Green hydrogen: robbing ‘electricity Peter’ to pay ‘transport Paul’?

DISCLAIMER: All opinions in this column reflect the views of the author(s), not of EURACTIV Media network.

Using renewable electricity to produce green hydrogen would divert green electrons away from powering our homes or electric cars, writes Geert De Cock. And the resulting gap is likely to be filled by gas-fired turbines or, in a worst case scenario, even coal-fired power plants, he warns. [Scharfsinn / Shutterstock]

An upcoming EU Delegated Act should stipulate that green hydrogen be produced from additional renewables, argues Geert De Cock.

Geert De Cock is the electricity and energy policy manager at sustainable transport group Transport & Environment.

Do you know the expression “robbing Peter to pay Paul”? It refers to a 16th-century event whereby the assets of a church with patron Saint Peter were used to pay for repairs of the cathedral of Saint Paul.

The expression generally means that a person borrows or even steals money from someone to settle a debt owed to another person. Needless to say, this is not prudent financial management, as the person will have to keep stealing or borrowing money to pay off an ever-increasing number of debts. Today, we’d maybe refer to it as a Ponzi scheme.

This old expression came to mind while thinking about green hydrogen, made from renewables. If electrolysers source renewable electricity from the grid, isn’t this a bit like “robbing Peter to pay Paul”?

The net effect of diverting renewable electrons away from powering our homes or electric cars towards an electrolyser to produce green hydrogen would be that flexible sources of power will fill the gap left behind.

And those flexible, so-called ‘marginal’ units are predominantly gas-fired turbines or, in a worst-case scenario, even coal-fired power plants.

The end result will be close to zero-carbon, renewable hydrogen, but also dirtier grid electricity. We won’t have achieved any emission reductions, but rather shifted emissions around, displacing them from the transport sector to the electricity sector.

How can we – to stick with the expression – avoid robbing electricity-Peter to pay transport-Paul? To avoid that scenario, the European Union introduced into the Renewable Energy Directive the concept of additionality, which means that producers need to be “adding to the renewable deployment or to the financing of renewable energy”.

But the European legislators refrained in 2018 from defining the concept in any more detail than what is stated in the previous sentence. The Commission was requested to develop a concept by the end of 2021.

That discussion is now in full swing, as a proposal for a Delegated Act on so-called Renewable Fuels of Non-Biological Origin will be presented this summer.

Depending on how committed one is to reducing rather than displacing emissions, there is a spectrum of positions on additionality: There is a minimalist camp and a maximalist camp.

For the minimalists, additionality is a cumbersome concept. They would prefer to flood the market with greenwashed rather than green hydrogen.

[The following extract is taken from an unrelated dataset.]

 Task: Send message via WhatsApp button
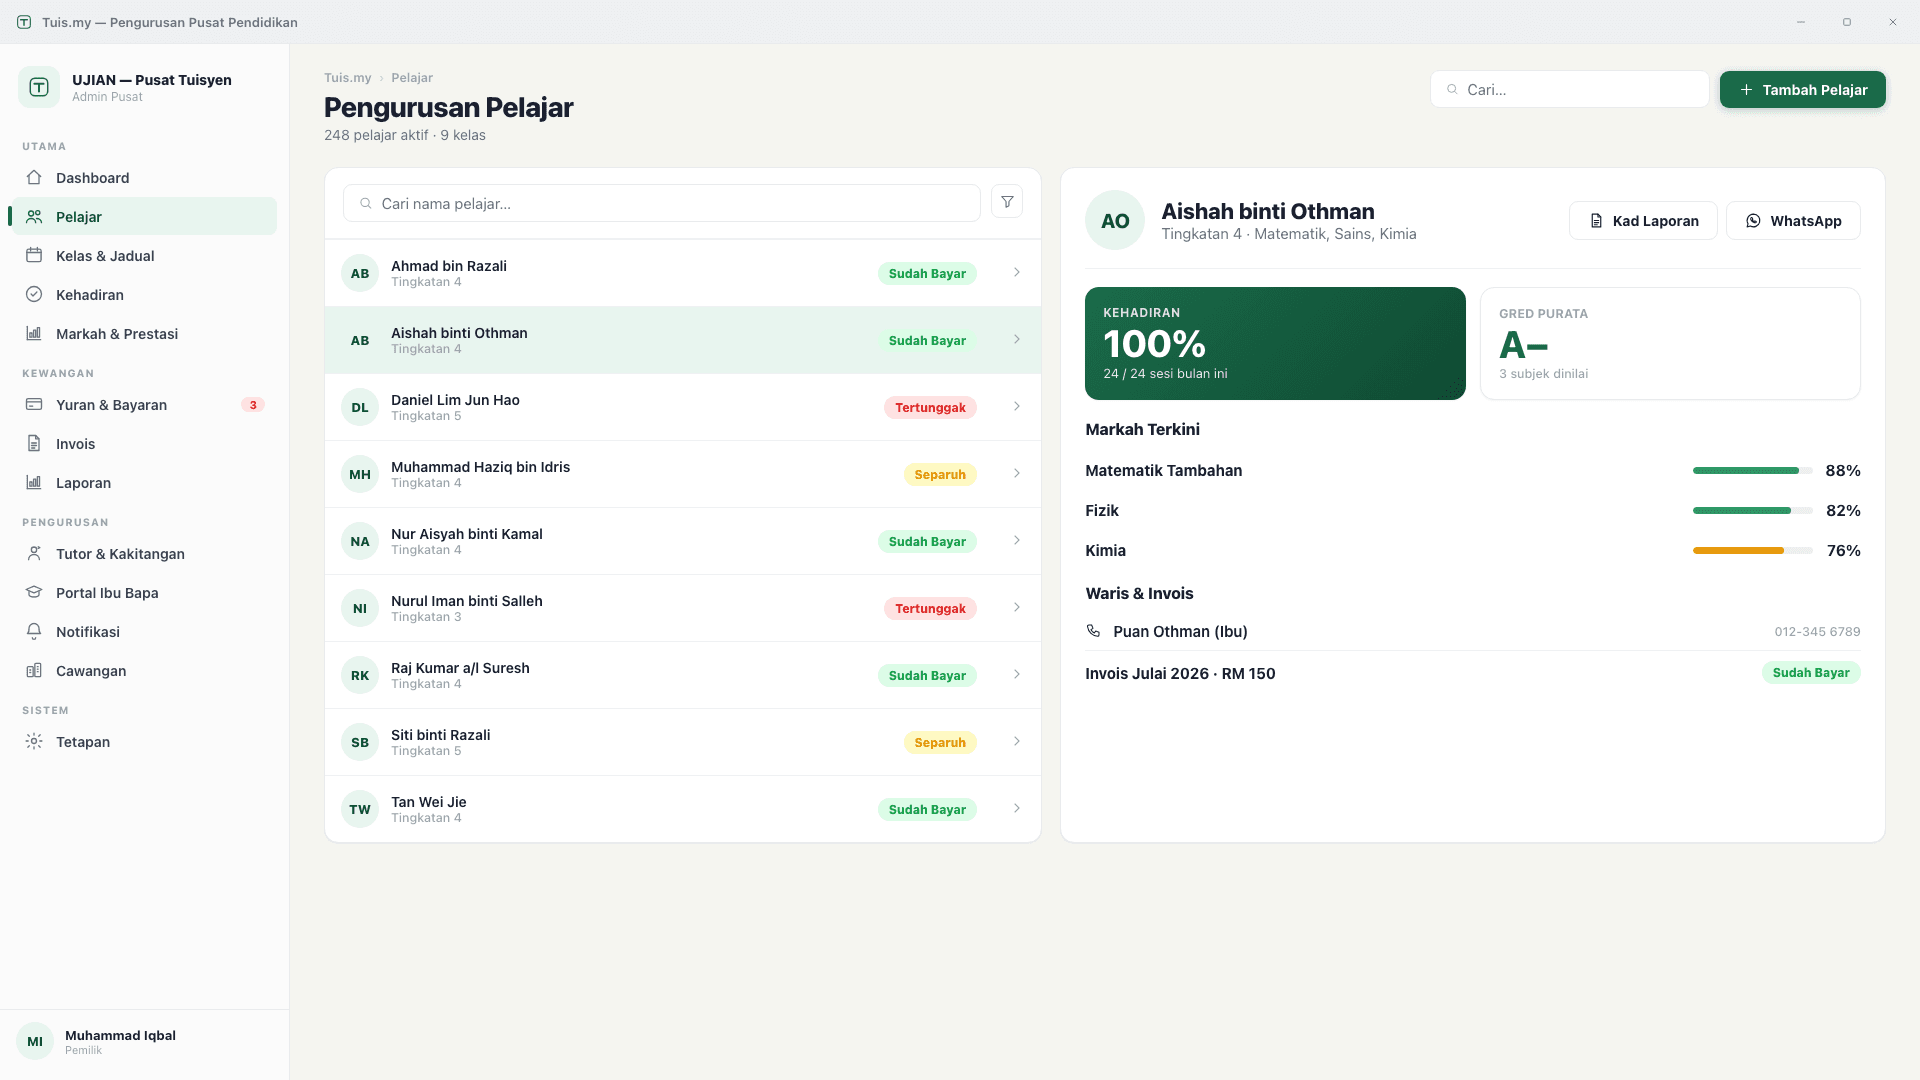(1793, 220)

This can be done by buying Guarantees of Origin, which show that somebody somewhere produced renewable electricity (e.g. a hydropower plant in Norway) and pretending that those renewable electrons were used to power an electrolyser in, for example, Germany (even though in reality a gas-fired turbine met the increased electricity demand).

Guarantees of Origin have a price, albeit a low one. Developers of renewables projects have never been able to deploy or finance their renewable installations with such Guarantees of Origin.

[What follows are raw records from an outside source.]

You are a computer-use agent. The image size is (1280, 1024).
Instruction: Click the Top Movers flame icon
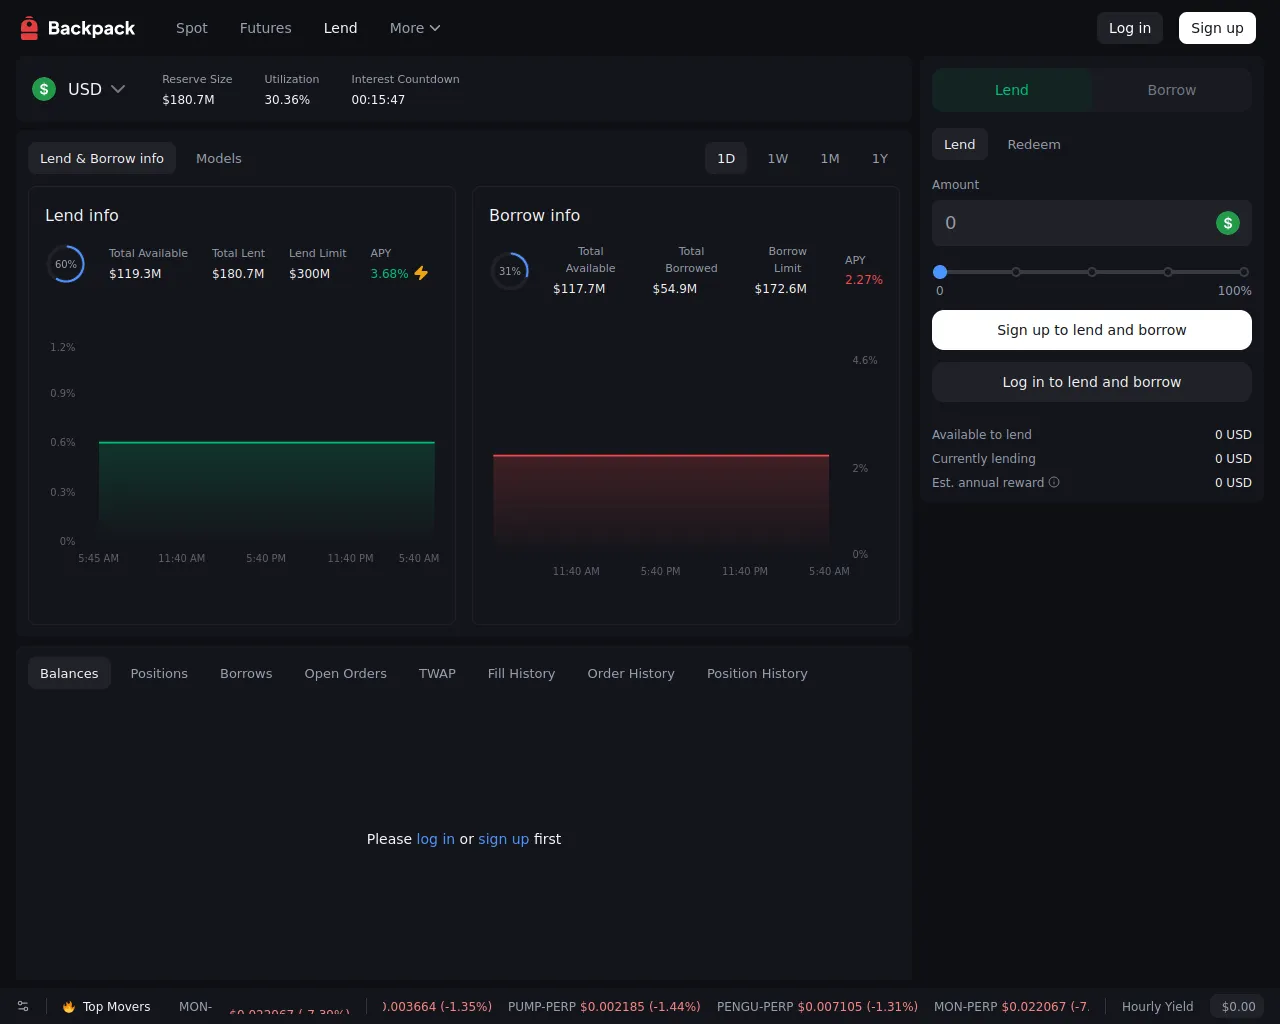click(x=69, y=1007)
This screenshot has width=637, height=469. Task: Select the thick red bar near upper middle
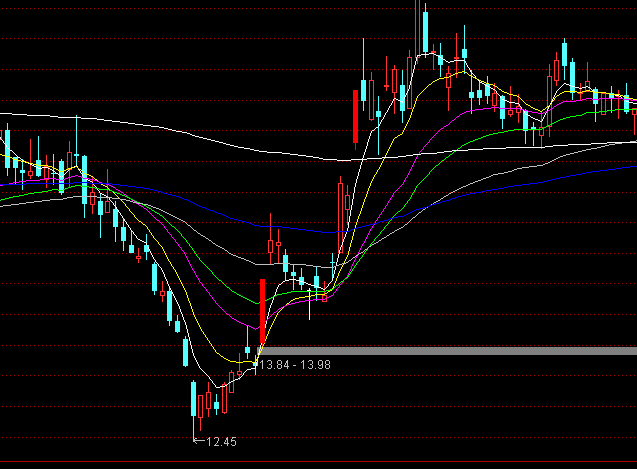point(356,115)
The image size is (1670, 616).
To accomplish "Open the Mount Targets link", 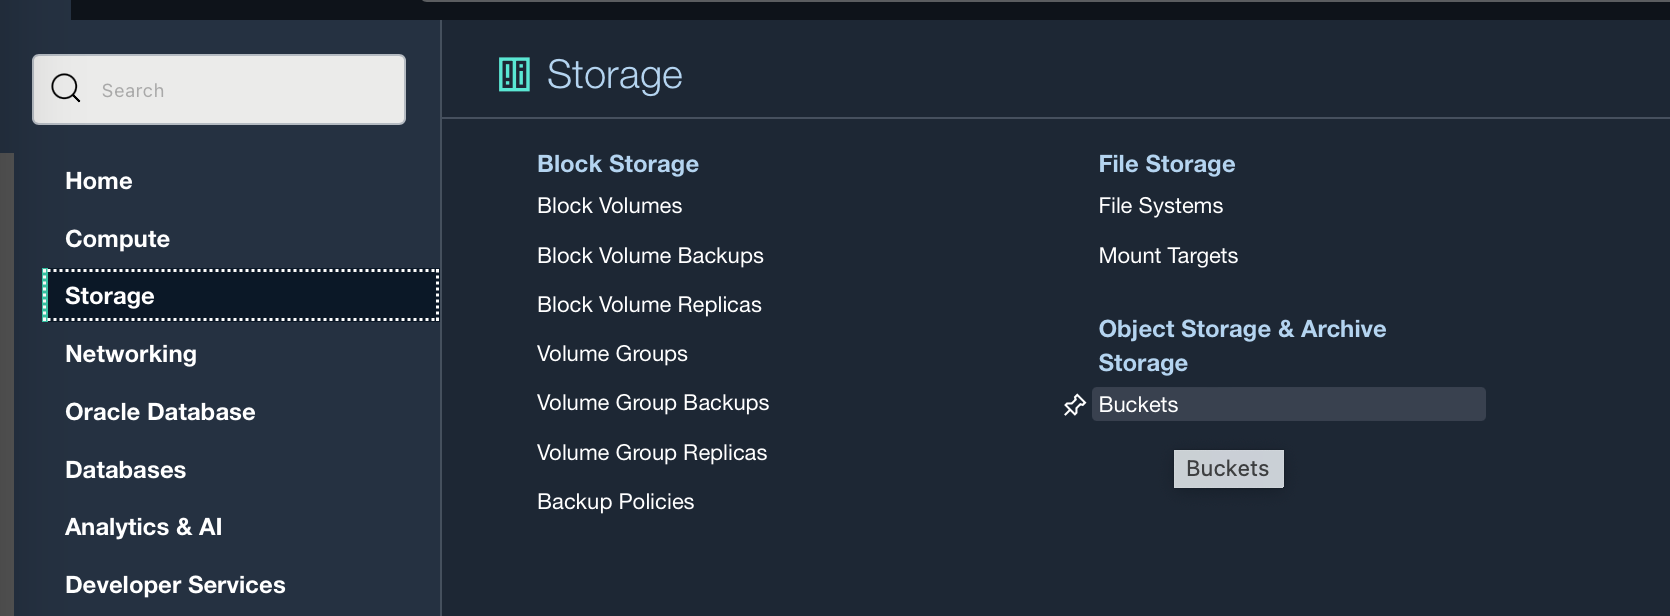I will pyautogui.click(x=1168, y=256).
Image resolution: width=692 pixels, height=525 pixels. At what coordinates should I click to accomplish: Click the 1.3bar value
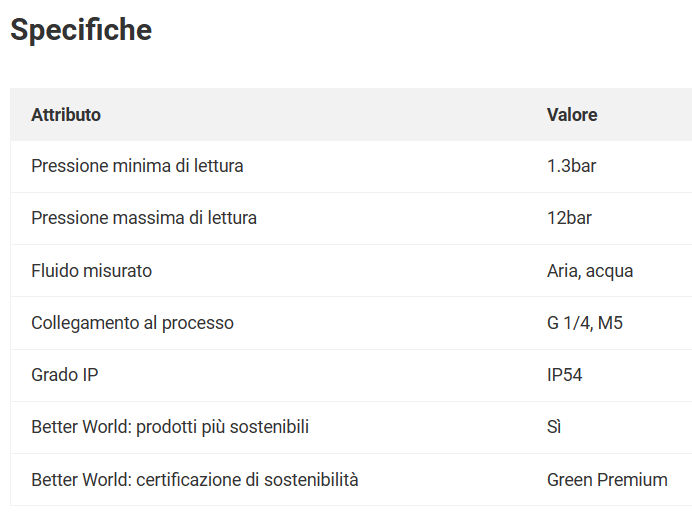pos(572,166)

For the maximalists, ‘fake’ renewable hydrogen is not enough. Incentivising renewable hydrogen under the Renewable Energy Directive must be about building more renewables.

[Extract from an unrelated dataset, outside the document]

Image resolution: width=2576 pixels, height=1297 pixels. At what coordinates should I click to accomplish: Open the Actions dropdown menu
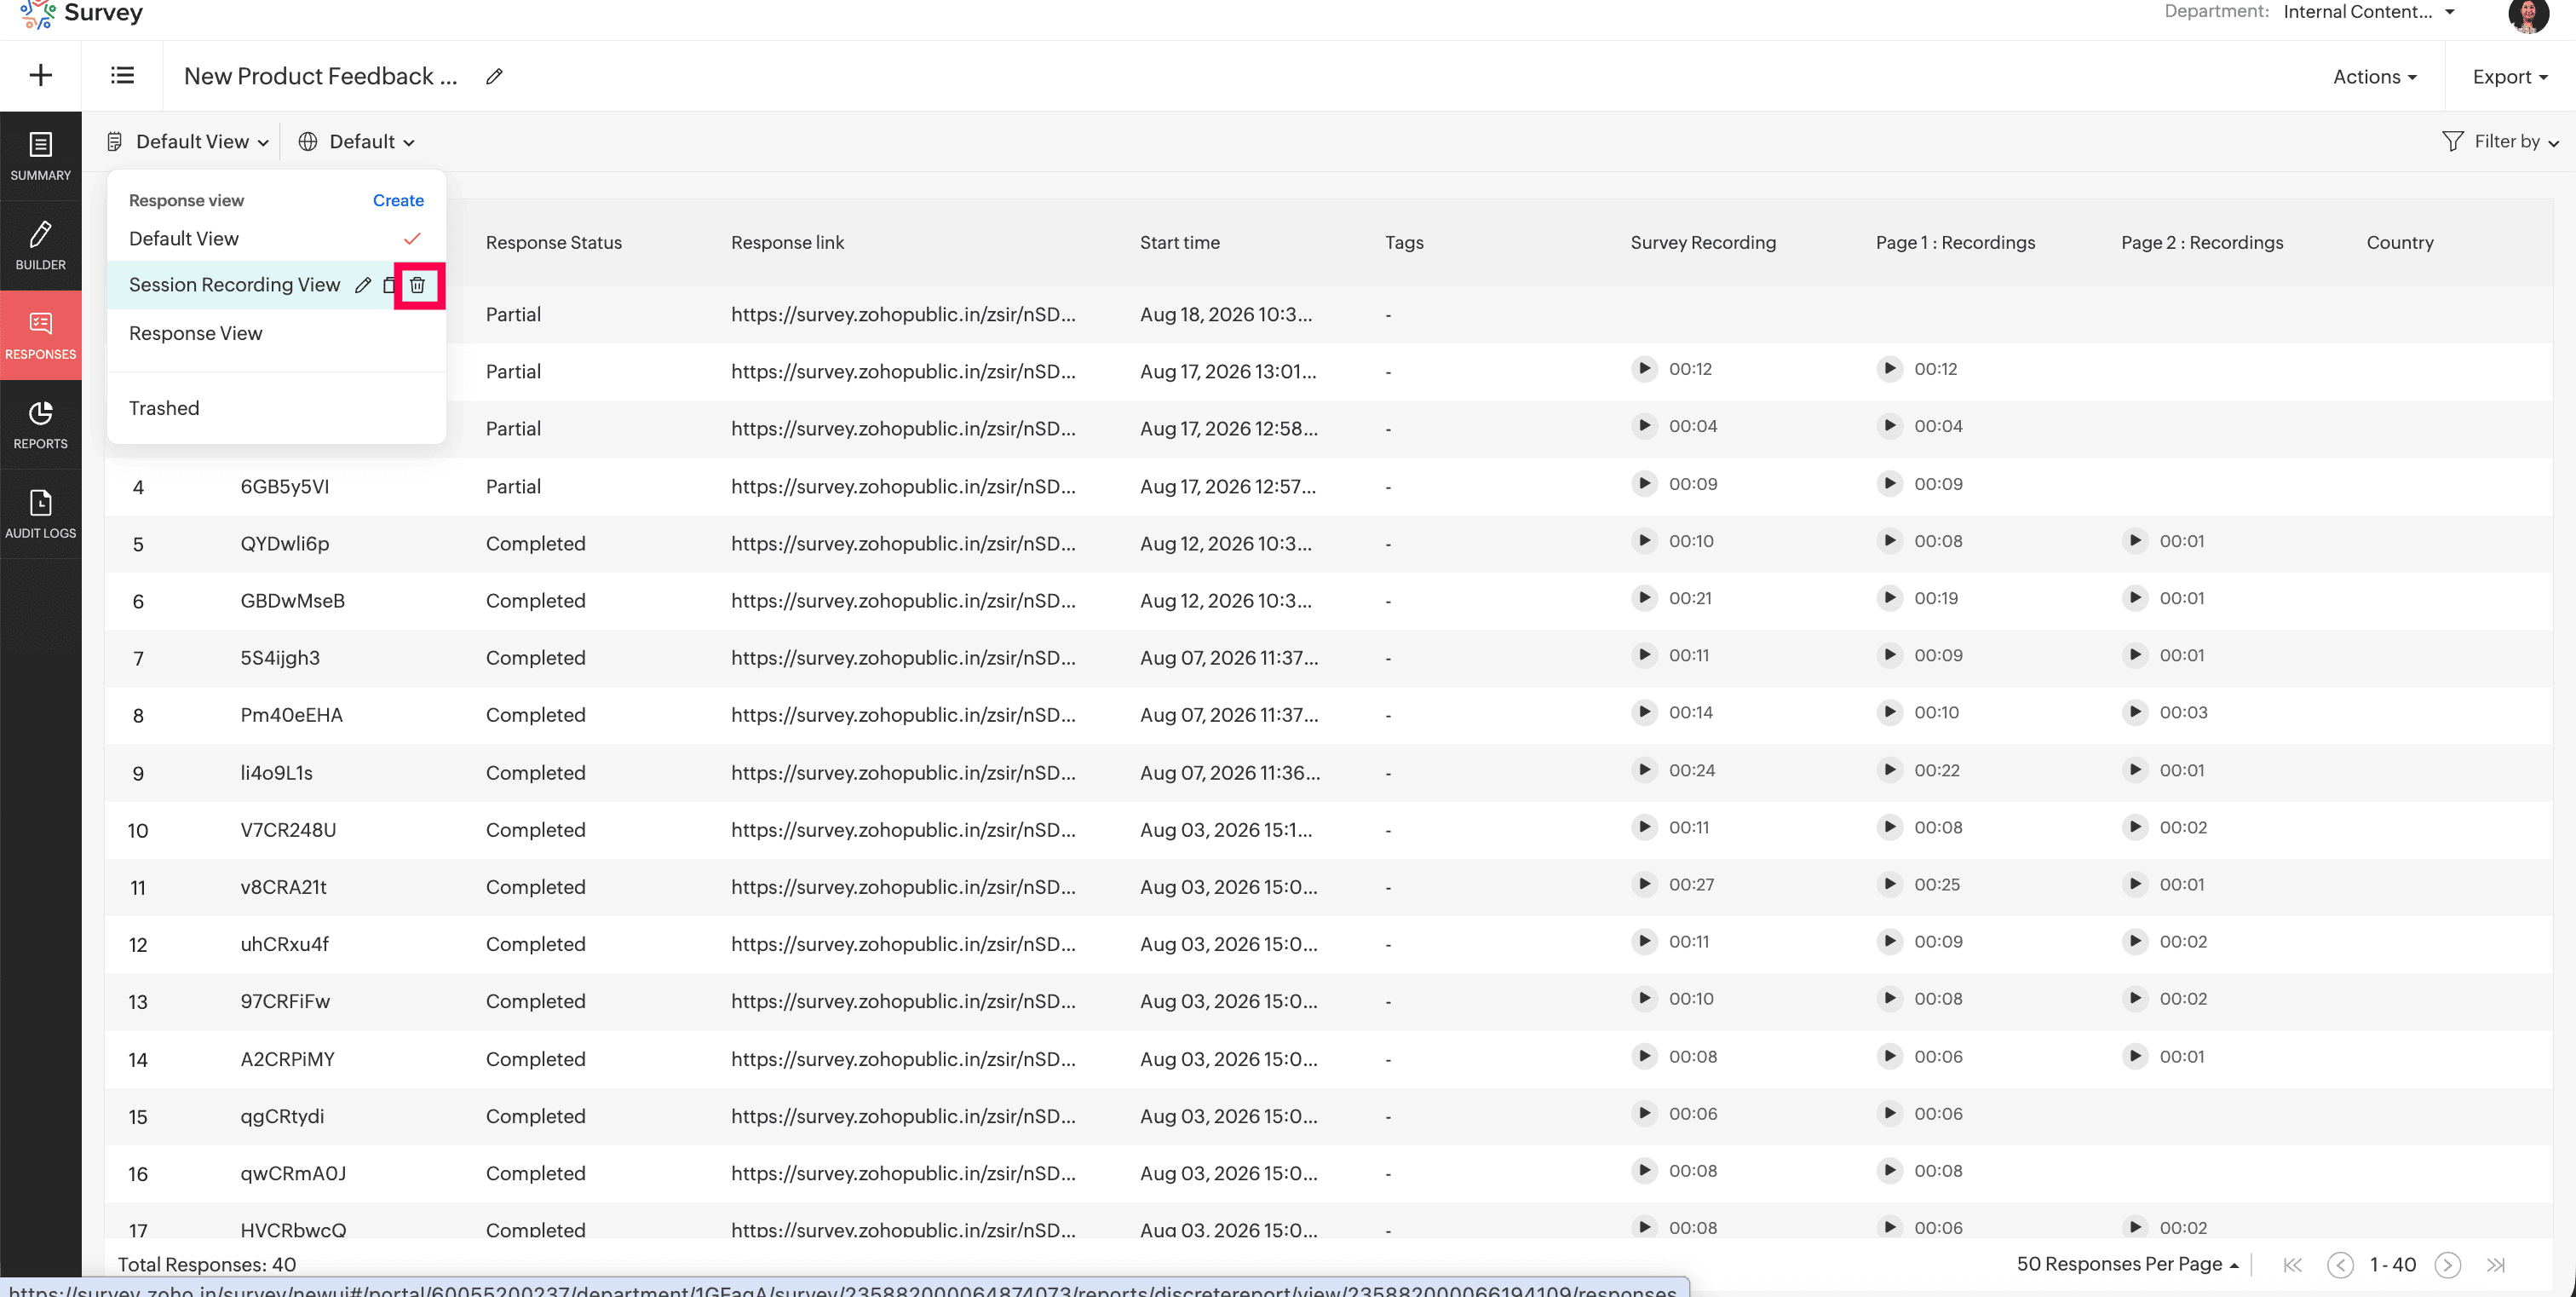click(2375, 77)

If real rather than ‘certified on paper’ emission savings are the goal, producers of renewable hydrogen and other electrofuels must enter into a Power Purchase Agreement for new renewable installations (e.g. a large-scale photovoltaic installation and/or an offshore wind farm) to cover their electricity demand.

And the electrolyser should be run when and where that renewable electricity is available (“a temporal and geographical correlation” in the language of the Renewable Energy Directive).

Transport & Environment and progressive industry players are clearly in the maximalist camp.

Drawing the lessons learnt from the biofuels debacle, we urge policy-makers to choose quality over quantity: The carbon footprint of crop-based biofuels looked good, as long as we ignored the emissions of burning down rainforests to expand palm oil and soy plantations. Let’s not repeat a similar mistake when it comes to green hydrogen.

Hydrogen and efuels are an essential tool to decarbonise long-distance transport, supplying planes with green e-kerosene and ships with green e-ammonia. However, hydrogen is an energy carrier that is only as clean as the energy used to produce it. To be more precise, as the additional renewable energy used.

Today, the renewable hydrogen industry is non-existent but it will need to be scaled up in the next decade. A stable regulatory environment built around the concept of additionality is the best guarantee to produce significant volumes of green rather than greenwashed hydrogen.